Ao saírem da água, o
homem imediatamente apanhou a toalha no encosto da cadeira de plástico e
começou carinhosamente a enxugá-la ainda de maiô. Colocou-lhe um shortinho
azul, uma blusa rosa enfeitada com uma flor. Entregou pra ela uma garrafinha - possivelmente
com água e de mãos dadas, seguiram para a portaria do clube.
Não consegui parar de segui-los com os meus olhos curiosos.
Já na portaria, ele a
trouxe para o seu colo e ficou parado por alguns segundos até um carro vermelho
parar próximo aos dois. De dentro do carro saiu uma mulher morena, alta e
bonita. Ela aproximou-se da menininha sorrindo e falou qualquer coisa que a fez
grudar mais forte no pescoço daquele homem não menos bonito, não menos moreno e
não menos alto. Seria um encontro lindo
se não fosse o choro da garotinha. Ali, pensei, há uma família incompleta. O
carro partiu, o homem ficou e a minha história não acabou.
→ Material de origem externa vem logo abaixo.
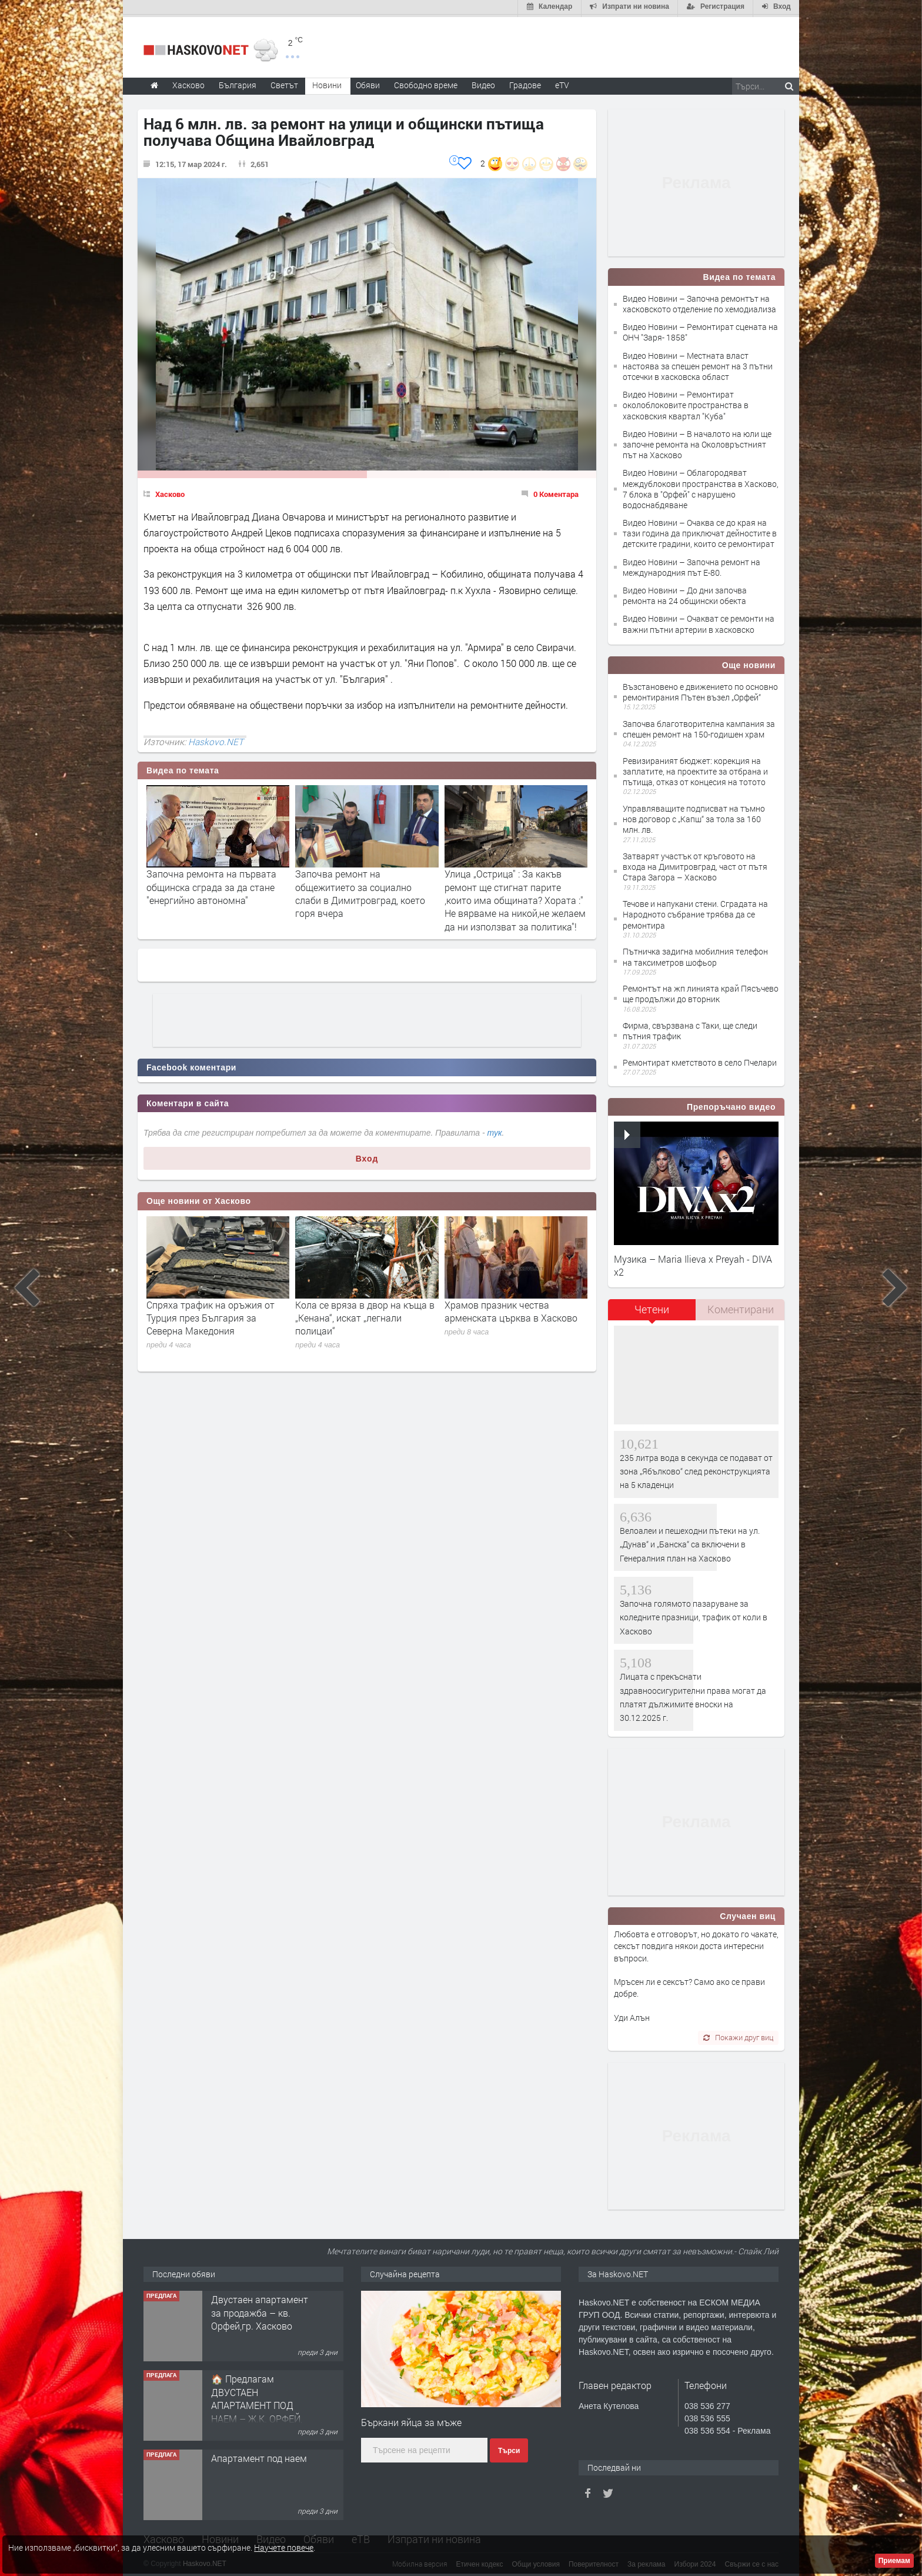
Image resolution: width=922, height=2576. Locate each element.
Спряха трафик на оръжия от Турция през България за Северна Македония (210, 1315)
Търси (509, 2449)
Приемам (894, 2561)
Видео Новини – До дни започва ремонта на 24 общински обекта (685, 593)
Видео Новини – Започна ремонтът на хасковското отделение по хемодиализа (699, 301)
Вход (367, 1156)
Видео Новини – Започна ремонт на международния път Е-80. (691, 565)
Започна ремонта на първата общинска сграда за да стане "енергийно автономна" (211, 885)
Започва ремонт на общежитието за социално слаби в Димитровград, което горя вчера (360, 891)
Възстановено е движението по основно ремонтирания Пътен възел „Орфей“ (700, 689)
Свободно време (425, 82)
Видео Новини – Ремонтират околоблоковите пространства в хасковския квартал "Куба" (686, 403)
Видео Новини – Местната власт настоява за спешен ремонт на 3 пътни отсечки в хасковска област (698, 364)
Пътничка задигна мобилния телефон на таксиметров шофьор (695, 955)
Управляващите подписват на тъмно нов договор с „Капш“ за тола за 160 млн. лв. (694, 816)
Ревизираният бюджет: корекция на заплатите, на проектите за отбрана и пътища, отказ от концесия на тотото (695, 769)
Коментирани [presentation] (740, 1307)
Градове (525, 82)
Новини (327, 82)
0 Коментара (556, 491)
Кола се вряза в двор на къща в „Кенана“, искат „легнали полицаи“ (365, 1315)
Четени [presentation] (651, 1307)
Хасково (170, 491)
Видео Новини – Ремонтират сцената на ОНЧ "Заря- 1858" (700, 330)
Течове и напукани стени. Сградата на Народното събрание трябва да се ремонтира (695, 912)
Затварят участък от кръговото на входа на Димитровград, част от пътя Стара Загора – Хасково (695, 864)
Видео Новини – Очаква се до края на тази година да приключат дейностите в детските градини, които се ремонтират (700, 531)
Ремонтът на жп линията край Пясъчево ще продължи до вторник (701, 992)
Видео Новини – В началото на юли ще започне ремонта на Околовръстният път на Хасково (697, 442)
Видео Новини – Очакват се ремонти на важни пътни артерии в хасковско (698, 622)
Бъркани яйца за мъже (411, 2420)
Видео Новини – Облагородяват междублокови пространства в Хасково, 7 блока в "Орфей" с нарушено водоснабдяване (701, 487)
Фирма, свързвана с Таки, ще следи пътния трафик (690, 1029)
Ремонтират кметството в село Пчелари (700, 1060)
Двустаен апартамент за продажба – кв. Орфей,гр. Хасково (259, 2310)
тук (494, 1130)
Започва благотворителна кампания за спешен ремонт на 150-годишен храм (699, 727)
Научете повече (283, 2547)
Quando o menininho olhou para o seu pai chegando à
plataforma de desembarque da rodoviária, gritou como os fãs de rock gritam ao
verem os seus ídolos. Todos riram com a nítida felicidade da criaturinha e de
seu pai quando se encontraram. Era felicidade explodida em beijinho e
abraços. A cena apaixonada continuou por
mais alguns segundos e se desfez em
silêncio quando a mochila do menino foi transferida das mãos maternas para o
ombro paterno e cada qual seguiu em uma direção. Ficou nítida a falta de
diálogo entre eles. Estava claro que algo se perdera. O homem subiu a escada
rolante, a mulher desapareceu entre a multidão de mãos vazias e a minha
história não teve fim.
No lugar do relógio, ele tinha uma pulseira de couro com uma
placa de metal. Tinha um nome escrito nela. Que nome estaria escrito ali? A
minha curiosidade é maior que a minha timidez. Dei um jeito de ler o nome
gravado na chapa brilhante: Daniela.
E lá vem ela!
Daniela chegou com beijo estalado, com abraço apertado e
muito calor humano. No mesmo pulso havia uma pulseira igual. O nome dele era Ricardo.
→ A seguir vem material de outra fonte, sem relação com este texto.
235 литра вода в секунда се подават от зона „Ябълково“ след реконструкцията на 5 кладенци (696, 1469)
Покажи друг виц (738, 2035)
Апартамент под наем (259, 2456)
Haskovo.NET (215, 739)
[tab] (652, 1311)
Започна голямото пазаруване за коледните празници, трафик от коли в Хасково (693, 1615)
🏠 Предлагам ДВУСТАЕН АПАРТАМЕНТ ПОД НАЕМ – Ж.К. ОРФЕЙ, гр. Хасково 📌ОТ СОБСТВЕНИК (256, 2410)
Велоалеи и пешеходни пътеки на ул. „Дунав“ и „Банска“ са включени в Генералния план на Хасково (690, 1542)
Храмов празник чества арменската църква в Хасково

Seguiram apaixonados e abraçados. Sumiram na primeira
esquina. Deixaram a minha história no meio do caminho.
No banco da praça ainda havia história. Ela lia um pequeno
livro, ele fazia palavras-cruzadas. Seus cabelos registravam em fios brancos,
possivelmente, um mesmo caminho. Não precisava adivinhá-los. Eram marcas
registradas de uma vida inteira.
Ela o segurava pelo cotovelo quando decidiram ir embora.
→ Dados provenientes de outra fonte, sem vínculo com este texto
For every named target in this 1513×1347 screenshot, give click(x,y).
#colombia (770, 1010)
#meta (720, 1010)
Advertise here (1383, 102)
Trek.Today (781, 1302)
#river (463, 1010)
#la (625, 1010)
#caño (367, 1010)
Sorri, ao vê-los partindo. Não saberia escrevê-los. Estavam muito longe de mim.
Ela carregava nos braços um buquê de rosas amarelas. Era seu
aniversário? Ganhou de seu amigo? Era o começo de uma nova história? Eu jamais saberia. A mulher de vermelho
entrou num táxi e eu continuei parado, absorto pela leveza encontrada, tentando
adivinhar qual seria a nossa história se não existissem as rosas em seus braços.
Ele andava rápido entre a multidão. Carregava uma pasta de
couro surrada numa mão e um pacote na outra. Era um funcionário público? Teria
um novo encontro? O seu passado o condenava? Ainda tinha um futuro? O seu
presente é tranquilo? Pra onde estaria indo? A sua história se cruzava com a
minha? Não saberei antes de reencontrá-lo.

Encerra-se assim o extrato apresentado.